Akkus richtig einlagern
Wer im Winter lieber gar nicht mit dem E-Bike fahren möchte, der sollte sich über das richtige Einlagern schon vorab Gedanken machen. „Bei allen unseren Rädern lassen sich die Akkus direkt am Rad lagern oder sind entnehmbar. Somit kann auch im Winter, wenn man nicht fahren möchte, der Akku problemlos in der warmen und trockenen Wohnung gelagert werden“, meint Markus Riese, Gründer und Geschäftsführer von Riese & Müller. E-Bikes sollten, wie Fahrräder eigentlich immer, an trockenen, überdachten Orten wie einem Keller, Hauseingang oder in einem Gartenschuppen geparkt werden. Premiumlösungen wie beispielsweise die „Bike Box“ von WSM (ab ca. 1.000 Euro) finden mittlerweile immer öfter Platz im Vorgarten oder auch vor Mietshäusern. „Grundsätzlich empfehlen wir immer das E-Bike über den Winter nicht auf offener Straße stehen zu lassen.
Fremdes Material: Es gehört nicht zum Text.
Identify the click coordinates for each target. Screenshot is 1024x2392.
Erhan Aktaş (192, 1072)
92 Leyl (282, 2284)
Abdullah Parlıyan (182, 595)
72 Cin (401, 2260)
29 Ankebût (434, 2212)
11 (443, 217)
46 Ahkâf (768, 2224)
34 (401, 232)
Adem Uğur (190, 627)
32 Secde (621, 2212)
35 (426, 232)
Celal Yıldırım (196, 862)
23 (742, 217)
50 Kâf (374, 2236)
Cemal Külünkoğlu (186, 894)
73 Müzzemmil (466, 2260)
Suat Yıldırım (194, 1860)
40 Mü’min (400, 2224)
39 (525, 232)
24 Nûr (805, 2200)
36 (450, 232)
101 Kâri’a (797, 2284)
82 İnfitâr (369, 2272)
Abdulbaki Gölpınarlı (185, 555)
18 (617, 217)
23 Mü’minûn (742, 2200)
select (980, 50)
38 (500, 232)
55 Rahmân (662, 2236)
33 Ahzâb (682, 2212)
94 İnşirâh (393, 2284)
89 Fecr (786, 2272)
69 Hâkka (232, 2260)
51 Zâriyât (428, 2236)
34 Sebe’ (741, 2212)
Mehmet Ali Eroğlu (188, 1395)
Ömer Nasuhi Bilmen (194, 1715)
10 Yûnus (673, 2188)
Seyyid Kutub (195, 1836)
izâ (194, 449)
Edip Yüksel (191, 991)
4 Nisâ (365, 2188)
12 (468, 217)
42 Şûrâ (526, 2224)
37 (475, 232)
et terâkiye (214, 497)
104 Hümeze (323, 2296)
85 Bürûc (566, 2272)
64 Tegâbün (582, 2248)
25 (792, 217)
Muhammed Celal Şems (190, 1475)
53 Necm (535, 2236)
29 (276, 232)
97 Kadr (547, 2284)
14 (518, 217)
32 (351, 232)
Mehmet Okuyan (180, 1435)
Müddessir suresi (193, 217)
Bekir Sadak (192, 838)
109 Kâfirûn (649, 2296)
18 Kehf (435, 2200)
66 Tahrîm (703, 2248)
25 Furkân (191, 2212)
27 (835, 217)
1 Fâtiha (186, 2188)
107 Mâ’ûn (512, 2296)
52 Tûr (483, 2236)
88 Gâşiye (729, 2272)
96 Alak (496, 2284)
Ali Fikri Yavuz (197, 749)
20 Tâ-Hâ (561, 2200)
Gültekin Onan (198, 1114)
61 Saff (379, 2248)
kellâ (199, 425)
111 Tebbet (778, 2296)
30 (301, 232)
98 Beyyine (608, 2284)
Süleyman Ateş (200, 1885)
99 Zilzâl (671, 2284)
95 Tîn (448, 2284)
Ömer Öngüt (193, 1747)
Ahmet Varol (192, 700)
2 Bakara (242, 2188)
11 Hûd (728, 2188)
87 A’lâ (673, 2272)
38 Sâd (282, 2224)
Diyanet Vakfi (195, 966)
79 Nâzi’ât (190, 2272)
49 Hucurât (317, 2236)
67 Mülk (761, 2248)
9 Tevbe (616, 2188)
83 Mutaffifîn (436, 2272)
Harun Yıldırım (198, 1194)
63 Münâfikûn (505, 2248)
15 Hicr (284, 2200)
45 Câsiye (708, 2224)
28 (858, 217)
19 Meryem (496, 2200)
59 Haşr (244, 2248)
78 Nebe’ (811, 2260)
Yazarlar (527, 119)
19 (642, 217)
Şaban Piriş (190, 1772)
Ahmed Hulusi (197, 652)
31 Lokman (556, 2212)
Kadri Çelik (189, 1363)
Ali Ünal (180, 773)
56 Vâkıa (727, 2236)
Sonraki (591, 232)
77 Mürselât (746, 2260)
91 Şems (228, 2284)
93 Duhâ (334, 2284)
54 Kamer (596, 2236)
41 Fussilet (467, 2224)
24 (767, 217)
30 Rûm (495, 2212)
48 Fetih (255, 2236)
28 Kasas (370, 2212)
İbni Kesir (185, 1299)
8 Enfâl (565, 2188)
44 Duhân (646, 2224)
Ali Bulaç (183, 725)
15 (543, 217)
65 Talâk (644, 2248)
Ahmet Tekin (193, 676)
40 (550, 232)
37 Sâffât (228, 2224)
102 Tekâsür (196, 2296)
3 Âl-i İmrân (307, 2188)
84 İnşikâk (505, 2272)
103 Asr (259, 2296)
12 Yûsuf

Wer keinen trockenen Lagerplatz hat, für den empfiehlt sich die Abdeckung mit einer geeigneten Plane. Der Akku sollte hierbei idealerweise entfernt werden“, unterstreicht Markus Riese die Bedeutung des richtigen Abstellplatzes. Der Akku sollte immer mit mindestens 50 Prozent Restwert geladen sein, bevor das Rad in den Winterurlaub geht. „Da der Akku jedoch hin und wieder bei Nichtgebrauch etwas Strom abbaut, bitte über den Winter immer wieder einmal den Ladezustand kontrollieren“, rät Anja Knaus. Ein tiefentladener Akku kann beim Start in den Frühling zu Frust führen und muss im schlimmsten Fall getauscht werden – und das kann schnell teuer werden.